22:16anholt: really need to fix whatever it is that's driving you to use results.csv (flakes, I'm guessing?)
22:18sergi: Yes, this comes from a request to process the flakes. And that opened the door for multiple interpretations about what different people do when manually process those files
22:20anholt: so, you need a patch to deqp-runner to also output a flakes.txt so you don't have to download the massive file. maybe just have flakes listed in failures.txt -- I think it'll all work out for the "use failures.txt as the baseline+includes for a rerun" usecase.
22:24sergi: yes, that can help. And I also need time ;) I think I didn't work on that project for the last 3 months. Perhaps last merge is even older.

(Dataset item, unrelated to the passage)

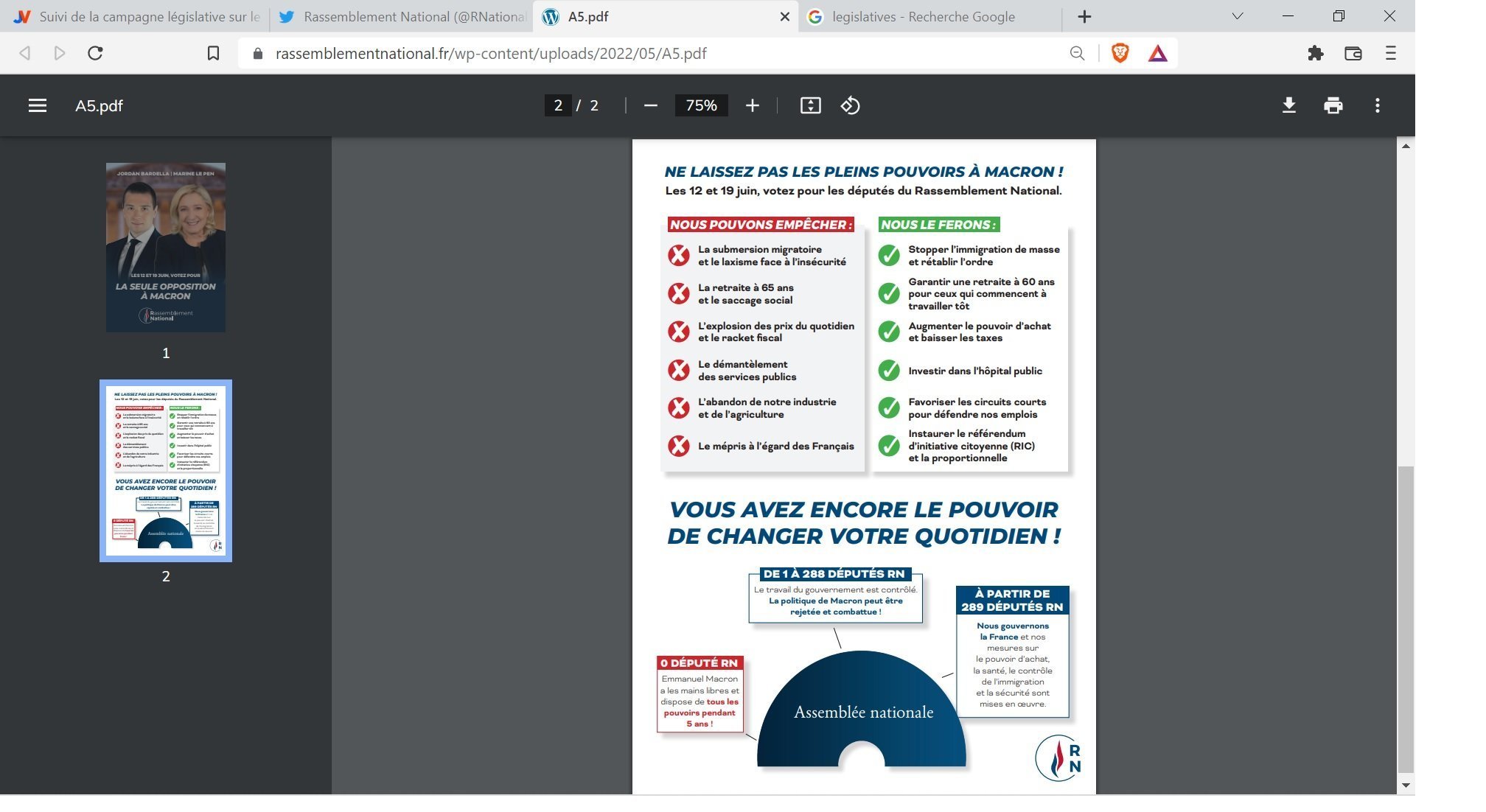The image size is (1486, 812).
Task: Zoom out the PDF document
Action: [x=650, y=105]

22:30pta2002: So I've run through the cts for the g78 and there are 15 or so total test failures, seemingly related to image compression? (dEQP-GLES3.functional.texture.compressed.astc.block_size_remainder.*) however unfortunately I've got no idea if this is the same thing causing the rendering glitches. The generated images are just black squares so that doesn't help me that much I guess. Only pointers I've got are that this seems to happen consistently
22:30pta2002: with transparency, or with rapidly moving images (in which case it then seems to pass after a bit). I've looked at the mali kbase driver and the one different thing between the g57 and g78 is that the g78 has some different settings in the mmu, which does not seem to be exposed at all on panfrost from a quick glance. Could this be the reason
22:30pta2002: * So I've run through the cts for the g78 and there are 15 or so total test failures, seemingly related to image compression? (dEQP-GLES3.functional.texture.compressed.astc.block\_size\_remainder.\*) however unfortunately I've got no idea if this is the same thing causing the rendering glitches. The generated images are just black squares so that doesn't help me that much I guess. Only pointers I've got are that this seems to happen
22:30pta2002: consistently with transparency, or with rapidly moving images (in which case it then seems to pass after a bit). I've looked at the mali kbase driver and the one different thing between the g57 and g78 is that the g78 has some different settings in the mmu, which does not seem to be exposed at all on panfrost from a quick glance. Could this be the reason?
22:31alyssa: pta2002: -> #panfrost
22:31pta2002: Didn't know about that channel, thanks, will ask there
23:59daniels: anholt: why separate value-per-line files rather than one file?